▶ Ziel 1:
Suchen Sie aus den Einträgen jede Zeile heraus, in der die Zeichenfolge „opens“ vorkommt, und geben Sie diese Zeilen unverändert wieder.

Goïta war Anführer der Putschisten, die im August 2020 den gewählten Präsidenten Ibrahim Boubacar Keïta nach lange andauernden Protesten gestürzt hatten. Die Übergangsregierung war im September eingesetzt worden und sollte die Rückkehr zur Zivilherrschaft in Mali sicherstellen.
Die internationale Gemeinschaft hatte die Absetzung von Festnahme Ndaws und Ouanes am Montag scharf verurteilt. Frankreichs Präsident Macron sprach von einem “Staatsstreich im Staatsstreich”, der “inakzeptabel” sei. In einer gemeinsamen Erklärung forderten die Vereinten Nationen, die Afrikanische Union (AU), die EU, Ecowas sowie die USA die “sofortige und bedingungslose Freilassung” Ndaws und Ouanes. Auf Antrag Frankreichs sollte um 21.00 Uhr (MESZ) der UN-Sicherheitsrat zu einer Dringlichkeitssitzung wegen der Vorgänge in Mali zusammenkommen.

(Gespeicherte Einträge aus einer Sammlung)
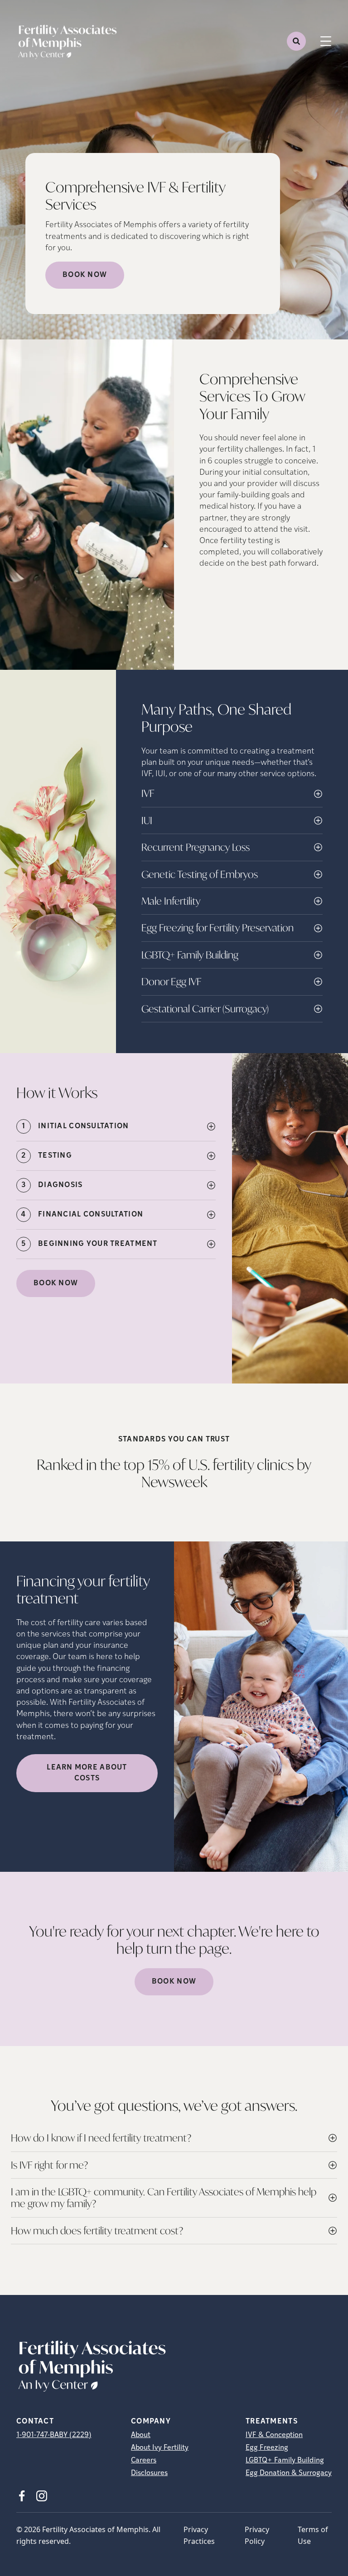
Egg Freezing (267, 2448)
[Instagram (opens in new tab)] (41, 2495)
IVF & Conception (274, 2435)
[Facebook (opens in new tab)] (21, 2495)
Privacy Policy (257, 2535)
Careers (143, 2460)
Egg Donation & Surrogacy (289, 2473)
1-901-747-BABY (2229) (54, 2435)
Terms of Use (313, 2535)
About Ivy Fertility (159, 2448)
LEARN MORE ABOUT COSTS (87, 1773)
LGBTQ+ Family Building (285, 2460)
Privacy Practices (199, 2535)
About (140, 2435)
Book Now (85, 275)
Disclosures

▶ Ziel 2:
Schreiben Sie den Bericht über den Machtkampf in Mali im Anschluss an seinen letzten Satz weiter.

▶ Richtige Antwort 1:
[Instagram (opens in new tab)] (41, 2495)
[Facebook (opens in new tab)] (21, 2495)

▶ Richtige Antwort 2:
Die politische Situation in Mali ist seit 2012 von starker Instabilität geprägt. Die meist dschihadistisch motivierte Gewalt hat in den vergangenen Jahren auch die benachbarten Länder in der Sahel-Zone erreicht. Neben der ehemaligen Kolonialmacht Frankreich ist auch Deutschland mit der Bundeswehr im Rahmen von Missionen der EU und der UNO in Mali im Einsatz, um zur Stabilisierung des Landes beizutragen.